Buğusu tüten yemeklerin eşliğinde her aile ferdi her akşam içlerini ısıtma hakkına sahiptir. Bu anlamda sıcak yuvalarımız birer kaledir. Bu kalelere hiç kimse ya da hiçbir kurum izinsiz müdahale edemez. Diğer bir deyişle mahremiyetimiz bölüşemeyeceğimiz haklarımız arasındadır. İnsan hakları evrensel beyannamesine göre ‘’Aile, toplumun, doğal ve temel unsurudur, toplum ve devlet tarafından korunur.’’Ama maalesef türlü sebeplerle bu güzellikten kopanlar vardır: Ailesiyle sofra başında eşsiz saatler geçirmesi gerekirken sokak başlarında ekmek peşinde olan çocuklarımız…
Bize can veren Tanrı ise, bunu alma hakkı da sadece ona aittir. Öyleyse hangi sebepten olursa olsun inancımız onunla bizim aramızda olmalıdır. Hiç kimseye inançlarımızı dayatma hakkımız yoktur. Bir çocuk için Tanrı, bir kelebekten ibaretse, bırakalım öyle kalsın.Bir genç için Tanrı, bir müzikten ibaretse, bırakalım öyle şekillensin. Bir yetişkin için Tanrı, çalınacak son kapıysa, bırakalım istediğinde çalsın o kapıyı.
M. Kemal Atatürk ‘Muhalefet zekadan kaynaklanır’ demiş. Öyleyse birbirine zıt fikirler daima olmalıdır. Birini ‘Neden bizim gibi düşünmüyor?’ diye yargılayamayız. Eğer herkes, her düşünce aynı olsaydı; değişim, yenilik, keşfedişler var olamazdı. Bu yüzden düşünceleri şekillendirebiliriz, aktarabiliriz, muhalefet olabiliriz fakat zorla değiştiremeyiz. Bırakalım, bizi kim temsil etsin istiyorsak, ellerimiz ona uzansın.
Dünya’da birçok güzellik vardır. Tanrı her şeyi bir düzen halinde yaratmıştır. Bu nimetleri tatmak hepimizin hakkıdır. Suyun berraklığını, mavinin büyüsünü, yeşilin sağlığını herkes gözlemleyebilmelidir. Meyvelerin-sebzelerin faydasını, tatlıların dudaklarda bıraktığı bir tebessümü herkes tatmalıdır. Dünya hepimizin dünyası, yaşamı tatmak hepimizin hakkıdır.

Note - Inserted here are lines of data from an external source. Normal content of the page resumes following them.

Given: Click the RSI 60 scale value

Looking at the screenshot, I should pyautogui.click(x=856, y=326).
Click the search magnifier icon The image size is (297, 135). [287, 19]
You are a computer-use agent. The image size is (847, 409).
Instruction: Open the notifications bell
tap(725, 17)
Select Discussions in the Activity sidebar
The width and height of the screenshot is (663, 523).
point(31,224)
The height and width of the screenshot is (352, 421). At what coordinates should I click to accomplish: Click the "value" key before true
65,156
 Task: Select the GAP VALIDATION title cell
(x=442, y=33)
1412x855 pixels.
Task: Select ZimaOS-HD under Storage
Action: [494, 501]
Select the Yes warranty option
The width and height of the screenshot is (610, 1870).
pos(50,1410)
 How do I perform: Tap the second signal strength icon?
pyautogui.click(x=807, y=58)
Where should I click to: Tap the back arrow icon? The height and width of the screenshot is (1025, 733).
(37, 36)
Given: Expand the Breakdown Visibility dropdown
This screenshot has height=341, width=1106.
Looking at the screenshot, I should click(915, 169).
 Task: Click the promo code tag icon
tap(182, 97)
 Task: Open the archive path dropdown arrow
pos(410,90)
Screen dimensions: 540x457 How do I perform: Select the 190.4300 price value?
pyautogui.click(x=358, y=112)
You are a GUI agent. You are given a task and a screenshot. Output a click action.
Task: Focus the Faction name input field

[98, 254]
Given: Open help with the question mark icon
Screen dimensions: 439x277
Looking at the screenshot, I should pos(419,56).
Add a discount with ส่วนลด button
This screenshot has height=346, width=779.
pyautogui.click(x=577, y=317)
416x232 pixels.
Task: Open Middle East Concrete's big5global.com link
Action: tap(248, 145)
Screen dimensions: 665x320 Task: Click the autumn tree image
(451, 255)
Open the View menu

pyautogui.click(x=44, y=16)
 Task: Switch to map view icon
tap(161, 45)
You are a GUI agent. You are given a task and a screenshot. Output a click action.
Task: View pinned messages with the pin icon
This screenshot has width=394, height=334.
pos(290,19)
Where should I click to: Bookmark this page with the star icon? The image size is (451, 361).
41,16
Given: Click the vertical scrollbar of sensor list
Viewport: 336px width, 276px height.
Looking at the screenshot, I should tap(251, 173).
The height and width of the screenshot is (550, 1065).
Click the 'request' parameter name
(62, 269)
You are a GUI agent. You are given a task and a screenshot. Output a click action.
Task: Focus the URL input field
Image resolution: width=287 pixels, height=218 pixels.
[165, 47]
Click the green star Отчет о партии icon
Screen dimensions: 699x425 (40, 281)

Paul Richer bir sözünde ‘Ekmekten sonra eğitim, bir milletin en büyük ihtiyacıdır’ der. Ekmek, insanın fiziksel açlığını giderirken eğitim zihinsel açlığını giderir. Eğitim alma hakkı sadece kanuni bir hak değil, aynı zamanda doğuştan da almamız gereken bir haktır. İnsan, eğitilmezse eğilir. Eğer her birimiz birer çiçeksek suyumuz eğitimdir ve eşit verilmelidir.
İnsan haklarının kullanımından kaynaklanan her türlü eşitsizlik insanlar arasında sorunlara neden olur. Kendimiz için hayatta ne düşünüyor ve bekliyorsak bir başkası içinde aynı şeylerin geçerli olduğunu düşünerek davranmalıyız. Unutmamalıyız ki, insan evrenin en güzel varlığıdır ve güzel yaşamak, doğru yaşamak yaşarken zevk almak onun ana sütü kadar en doğal hakkıdır.Unutmayalım ki hepımızın sevgiyle el ele tutustugu gun bayramdır.
Başak Kuru
YORUMLAR
Henüz yorum yapılmamış.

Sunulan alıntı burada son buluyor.